● **Extracted text**
▶

Climate classification: a historical perspective

E. Linacre

4/'00

The Greek origin of the word 'climate' relates to the Sun's declination. The seasonal variation of this declination depends only on latitude. Egyptian and Helenistic writers were aware of the profound effect of latitude on climate. The modern distinction between climatic regions is rooted primarily in the efforts of several German scientists during the last 2 centuries. In 1817 Alexander von Humboldt drew annual-mean temperatures on a world map. Wladimir Koeppen (1846-1940) refined this map and plotted seasonal temperature range in 1884, leading to his climate classification (Section 16.2 in the book). This classification followed that of plants (by Carolus Linnaeus in 1735) and that of clouds (by Luke Howard in 1802), being likewise hierarchical, with major categories subdivided, and then subcategories divided again, and so on. In fact Koeppen had initially studied botany at St Petersburg, later completing a Ph.D. at Heidelberg on the effect of temperature on plant growth. At the highest level his system is based on five sets of temperature limits. These were developed from his categorisation in 1884 of thermal zones suited to various kinds of vegetation. He refined his system several times, notably in 1918 and in 1936 (at the age of 90).

◀

● **Saved data entries**
▶

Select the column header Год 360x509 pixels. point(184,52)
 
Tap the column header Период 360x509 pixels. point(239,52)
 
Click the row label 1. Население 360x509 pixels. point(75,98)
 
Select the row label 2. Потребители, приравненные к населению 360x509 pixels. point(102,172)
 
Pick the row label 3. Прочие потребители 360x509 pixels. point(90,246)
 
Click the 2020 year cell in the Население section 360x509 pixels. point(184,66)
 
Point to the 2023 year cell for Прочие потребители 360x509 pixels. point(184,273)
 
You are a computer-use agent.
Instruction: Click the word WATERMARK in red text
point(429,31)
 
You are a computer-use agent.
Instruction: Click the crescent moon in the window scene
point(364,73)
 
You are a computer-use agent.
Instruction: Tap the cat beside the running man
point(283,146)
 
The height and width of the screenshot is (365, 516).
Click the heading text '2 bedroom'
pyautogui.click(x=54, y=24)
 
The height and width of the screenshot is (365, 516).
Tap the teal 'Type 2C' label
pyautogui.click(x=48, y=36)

◀

● **Problem set**
1 - According to the climate classification history, where did the five sets of temperature limits at the top level of Koeppen's system come from? Answer in one to three sentences.
2 - Answer these questions from the climate classification history:
(a) In what year did Alexander von Humboldt draw annual-mean temperatures on a world map?
(b) Who classified clouds, and in what year?
(c) At which university did Koeppen complete his Ph.D.?
3 - Continue the history of climate classification from the point where it ends.
These rows were taken from a different source than the text.

● **The answers**
1 - They grew out of Koeppen's 1884 grouping of thermal zones, each suited to different kinds of vegetation. He later refined the system several times, notably in 1918 and 1936.

2 -
(a) 1817
(b) Luke Howard, in 1802
(c) Heidelberg

3 -
In 1924 Koeppen accompanied son-in-law, the meteorologist Alfred Wegener (1880-1930), in moving from Germany to Graz in Austria. Wegener had been ostracised by Germany's universities because of his theory of continental drift. In Graz, Koeppen deduced geological climates in support of the theory. Also, he became associated with Rudolf Geiger (1894-1981) and collaborated with him in producing the 1936 system of climate classification. Geiger was later responsible for further revisions. Geiger established the discipline of microclimatology as he collected a wealth of observations to understand 'the climate near the ground' (to quote the title of his book, translated into English in 1960), and its variations due to topography and land use.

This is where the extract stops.